On October 5, 1962, the first James Bond film, “Dr. No,” premiered in London. Based on Ian Fleming’s novels, moviegoers were riveted by the suave superspy, codenamed 007, for the first time. They were also mesmerized when the first “Bond Girl,” Honey Ryder (played by Ursula Andress), emerged from the ocean, sporting nothing but a sexy white bikini and diver’s knife. This new onscreen female archetype oozed with unbridled sex appeal, while asserting a fearless independence and strength. Bond Girls are an undeniably iconic part of pop culture, and have launched or solidified many famous actresses’ careers in Hollywood.
The James Bond franchise has been captivating audiences for over 50 years, with multiple actors playing the title character, and 77 Bond Girls gracing the screen. Aside from being gorgeous, young and an irresistible love interest, Bond Girls played various roles throughout the films. Most Bond Girls were gorgeous sidekicks, some with memorable double entendre-filled names, such as Pussy Galore (“Goldfinger”) or Holly Goodhead (“Moonraker”). Other Bond Girls, after trysts with 007, revealed that they are actually villains, like Fatima Blush in 1983’s “Never Say Never Again” and Miranda Frost in 2002’s “Die Another Day.”
Many of the Bond Girl actresses were already established stars before their roles opposite 007. Diana Rigg and Honor Blackman were already well known for their respective roles in “The Avengers.” Halle Berry (Jinx Johnson in “Die Another Day”) was in the middle of filming when she won her 2002 Academy Award.
However, some actresses catapulted to fame after being Bond Girls. Kim Bassinger’s breakout role was in “Never Say Never Again” (1983) as was Famke Janssen’s as a femme fatale in “GoldenEye” (1995).

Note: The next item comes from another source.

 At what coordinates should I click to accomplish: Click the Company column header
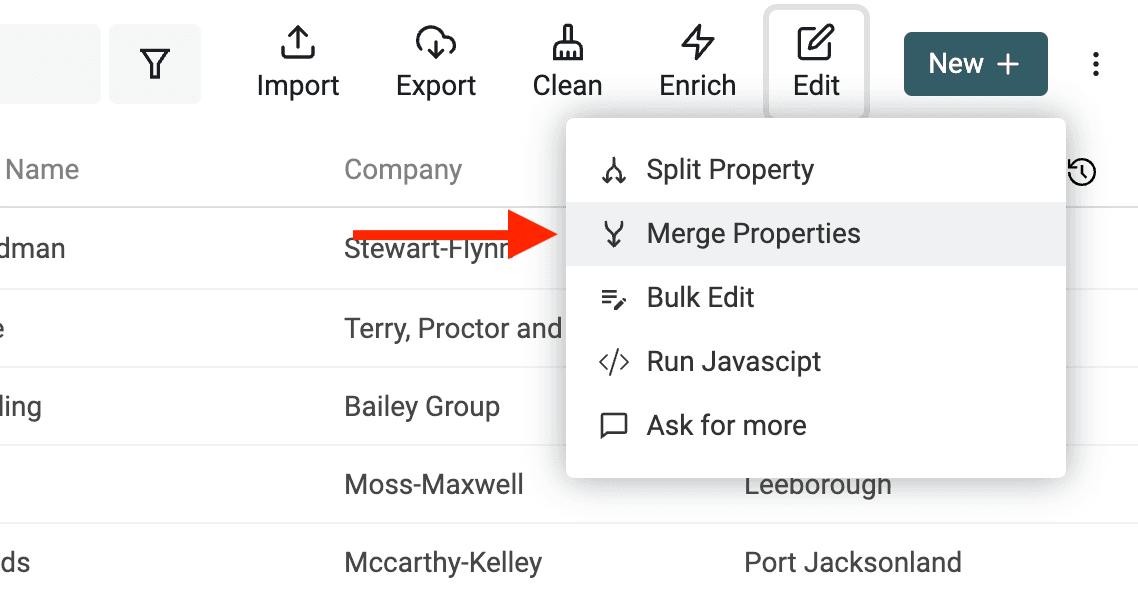click(403, 169)
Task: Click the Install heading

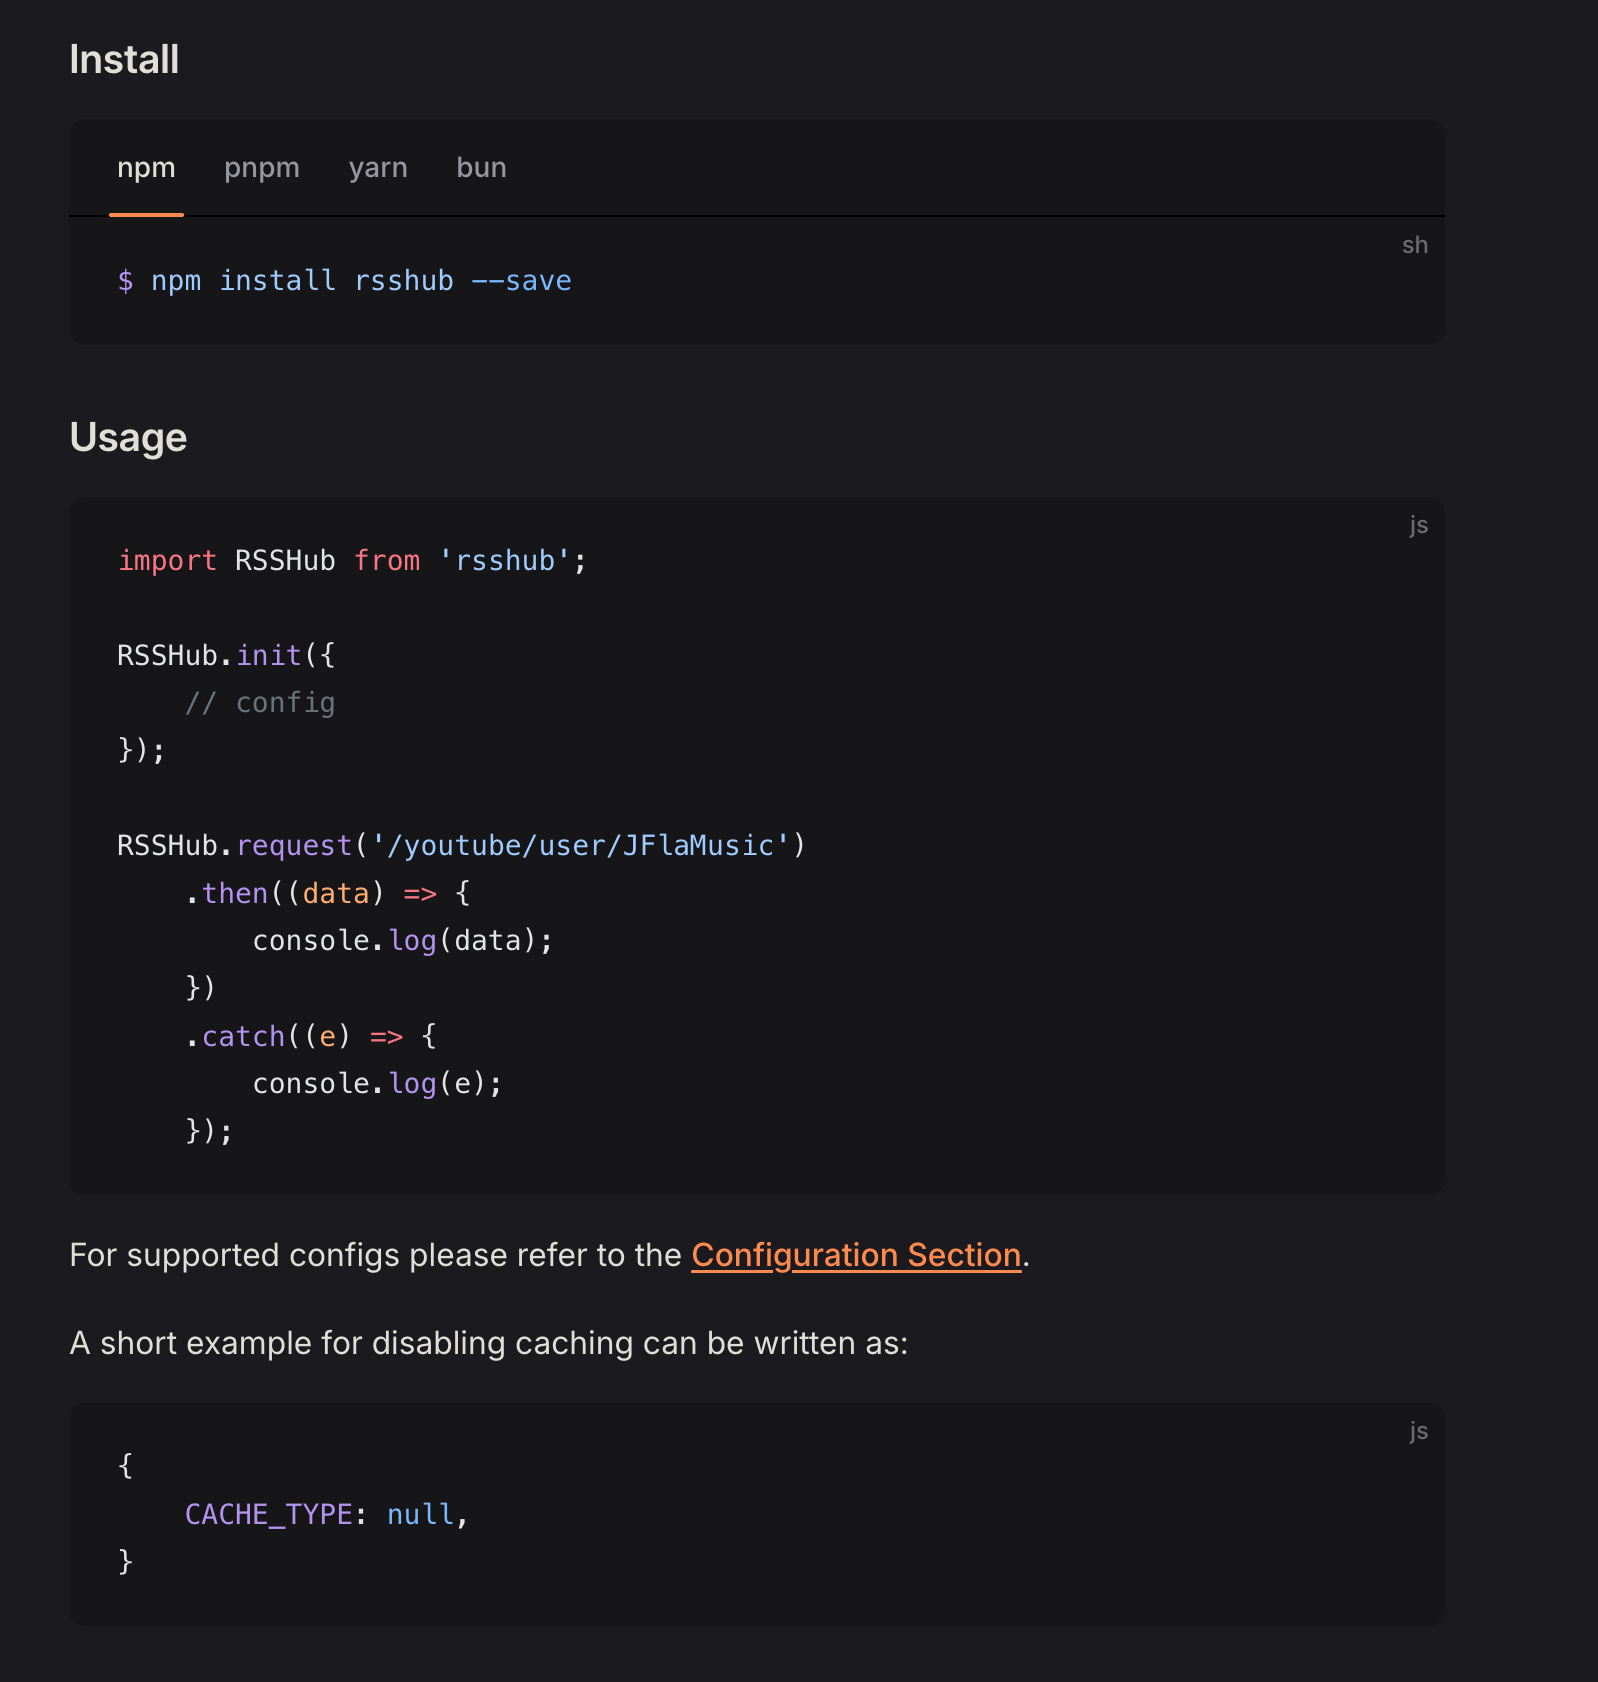Action: 124,60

Perhaps a promising sign of the changing times, in the most recent Bond film, “Spectre” (2015), director Sam Mendes departed from the typical Bond Girl formula. He cast 51-year-old actress, Monica Bellucci, as a Bond Girl – or a “Bond Woman,” as she called it. In an interview, Mendes explained, “For the first time in history, James Bond is going to have a story with a mature woman.” Timeless, yet revolutionary, Bond Girls continue to symbolize the long-standing, yet ever-changing dichotomy between sexism and empowerment.